[Input records]:
--------------------------------------------------
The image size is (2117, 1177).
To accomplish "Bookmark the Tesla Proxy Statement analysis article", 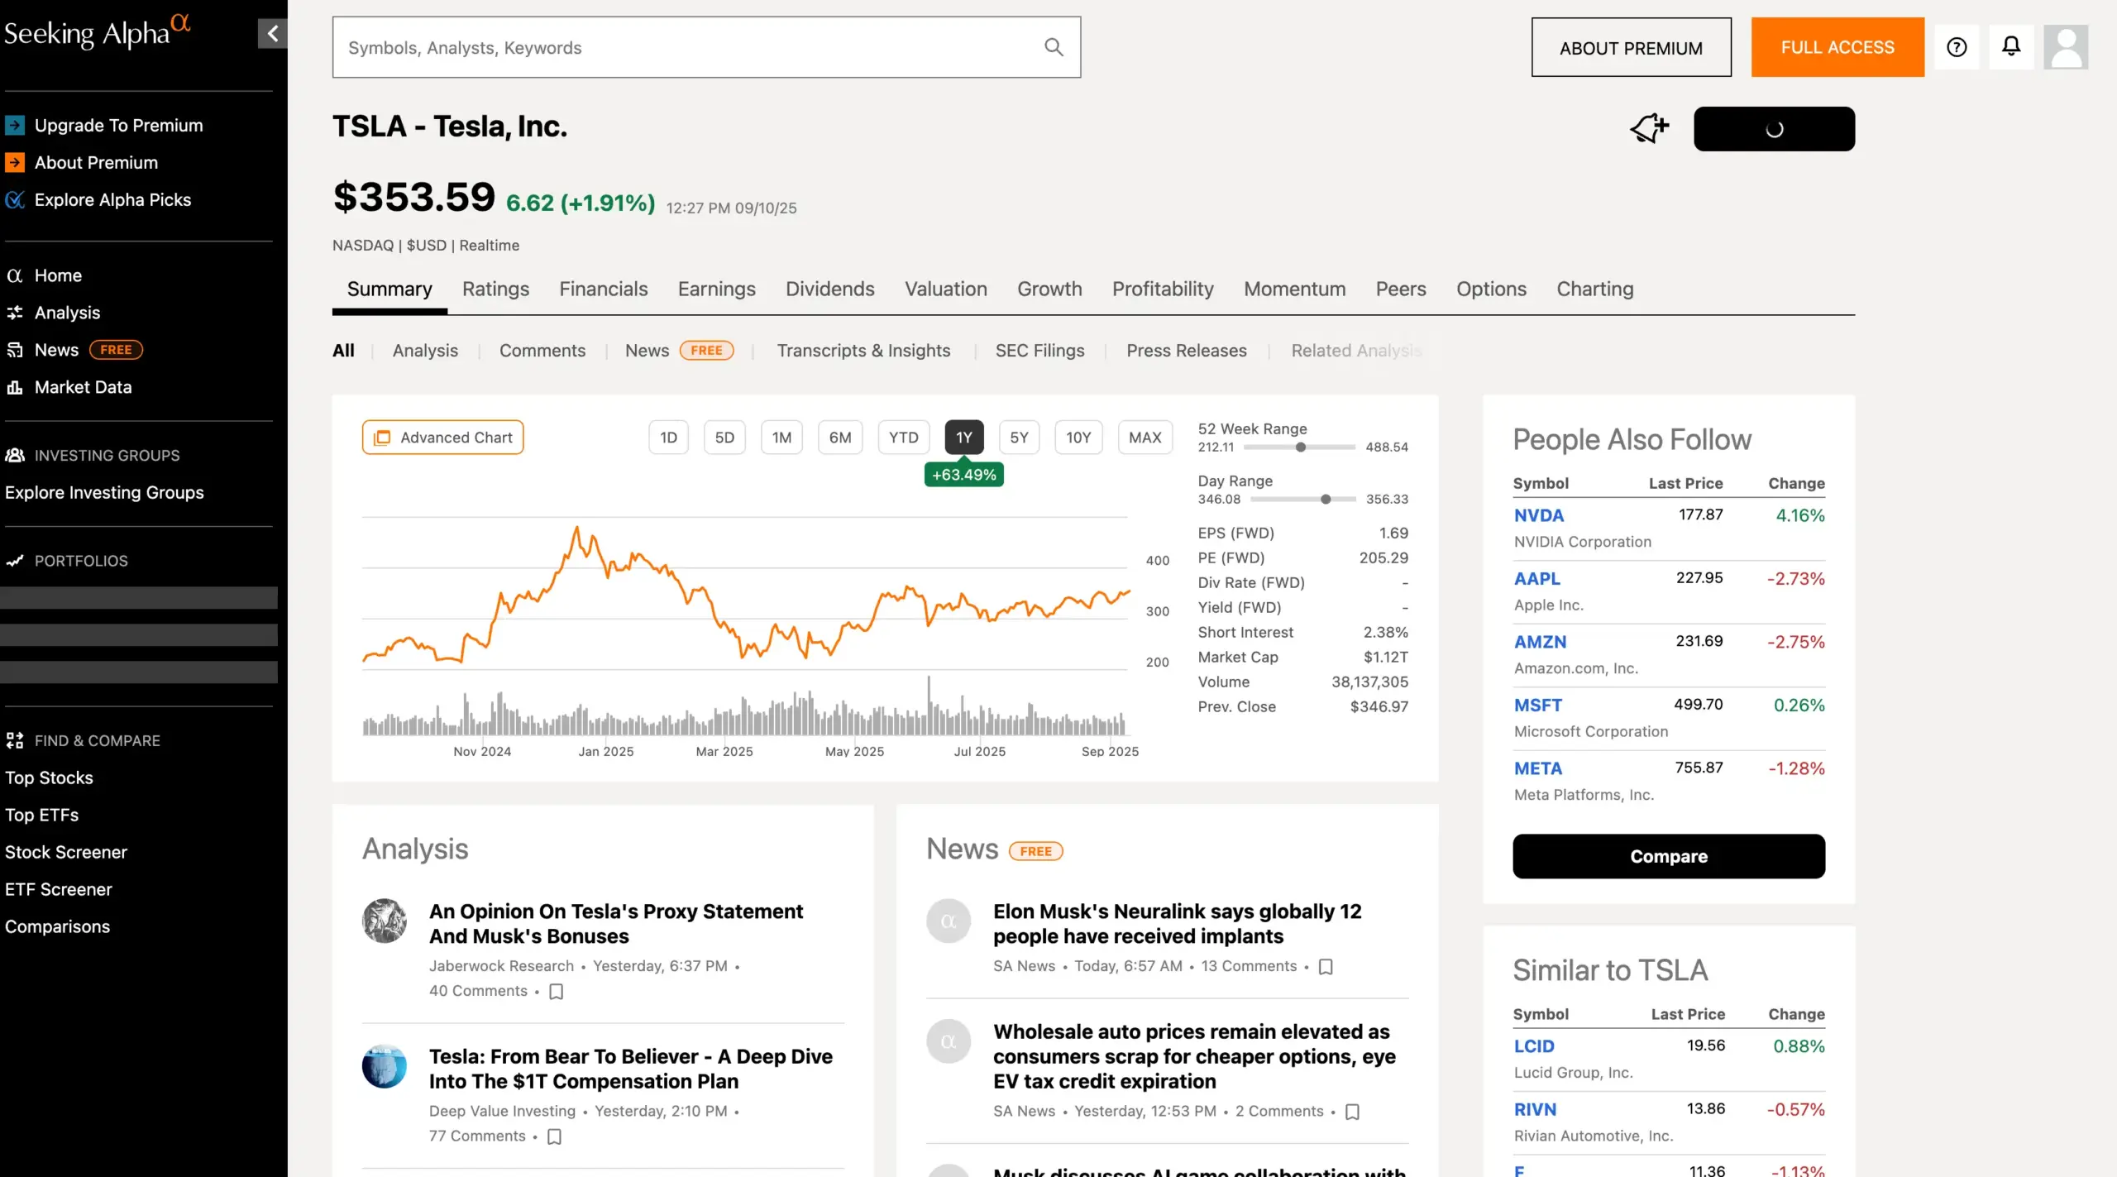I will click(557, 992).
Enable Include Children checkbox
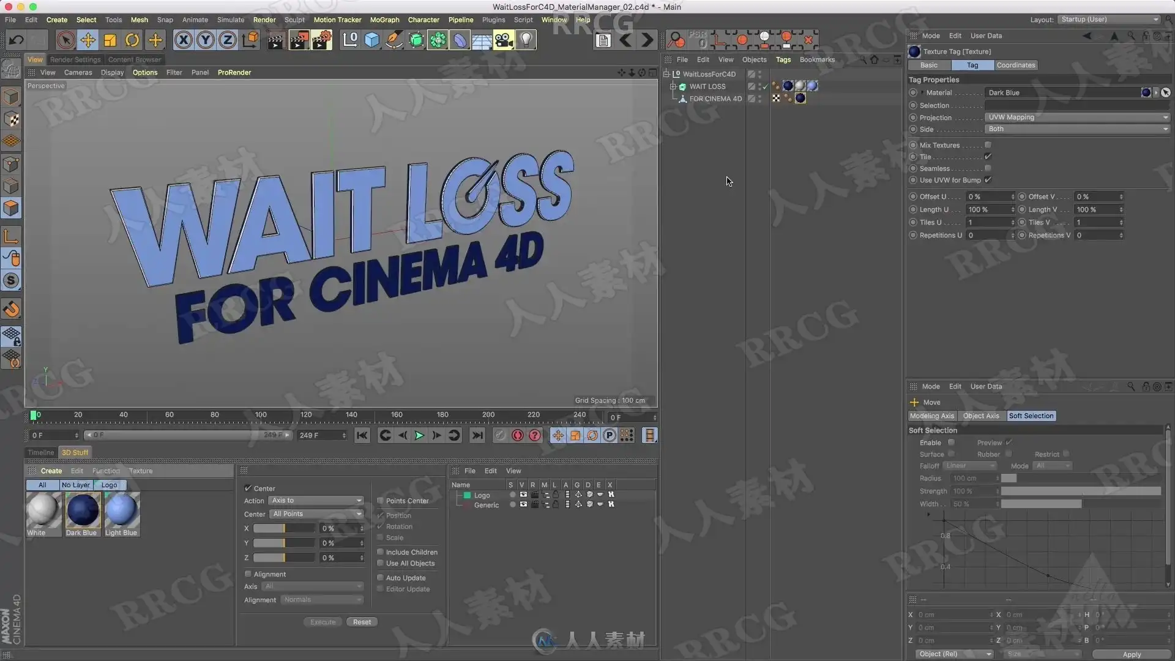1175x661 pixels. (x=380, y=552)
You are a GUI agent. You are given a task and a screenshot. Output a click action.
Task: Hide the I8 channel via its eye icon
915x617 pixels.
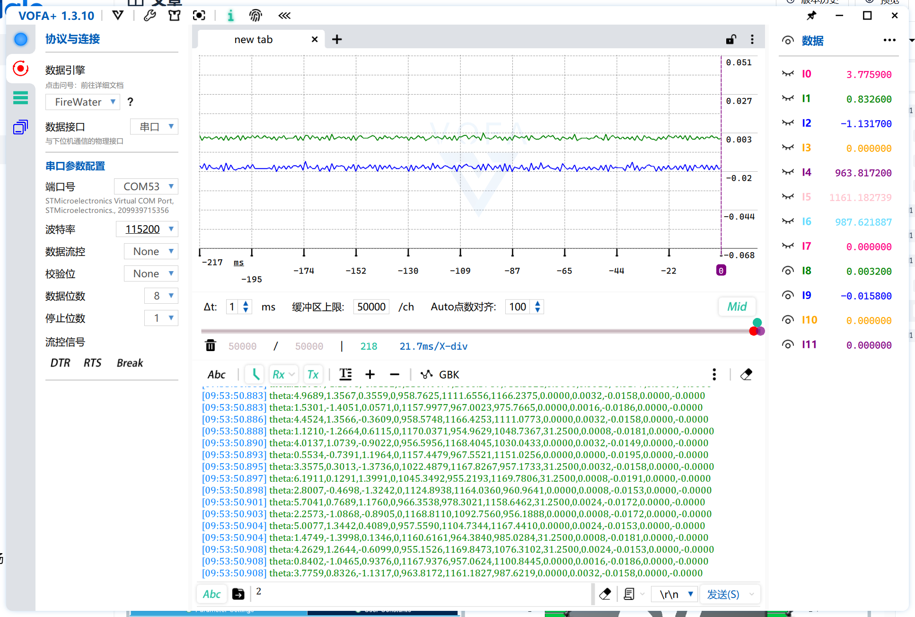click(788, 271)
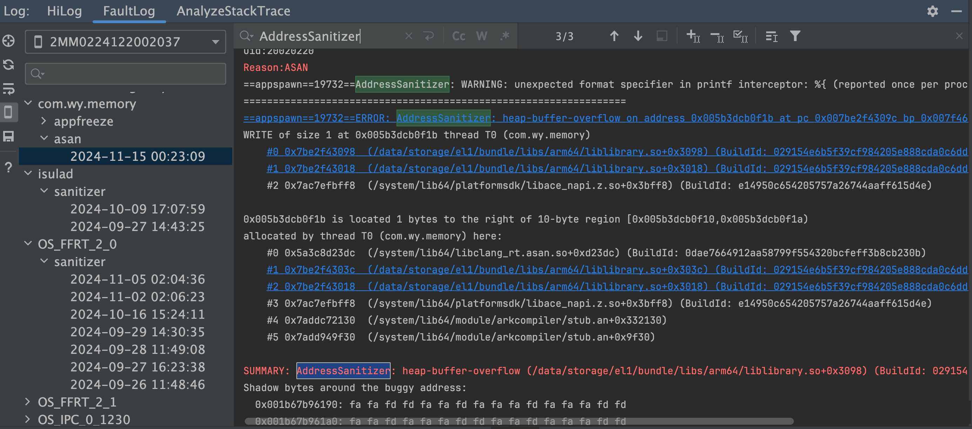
--------------------------------------------------
[Task description]: The lines to restate word for word run from the line that contains "You are a GUI" through the end of the entries above, both ends included. Leave out all pictures and write nothing else.

[Written response]:
You are a GUI agent. You are given a task and a screenshot. Output a click action.
Task: Hide the I8 channel via its eye icon
915x617 pixels.
click(788, 271)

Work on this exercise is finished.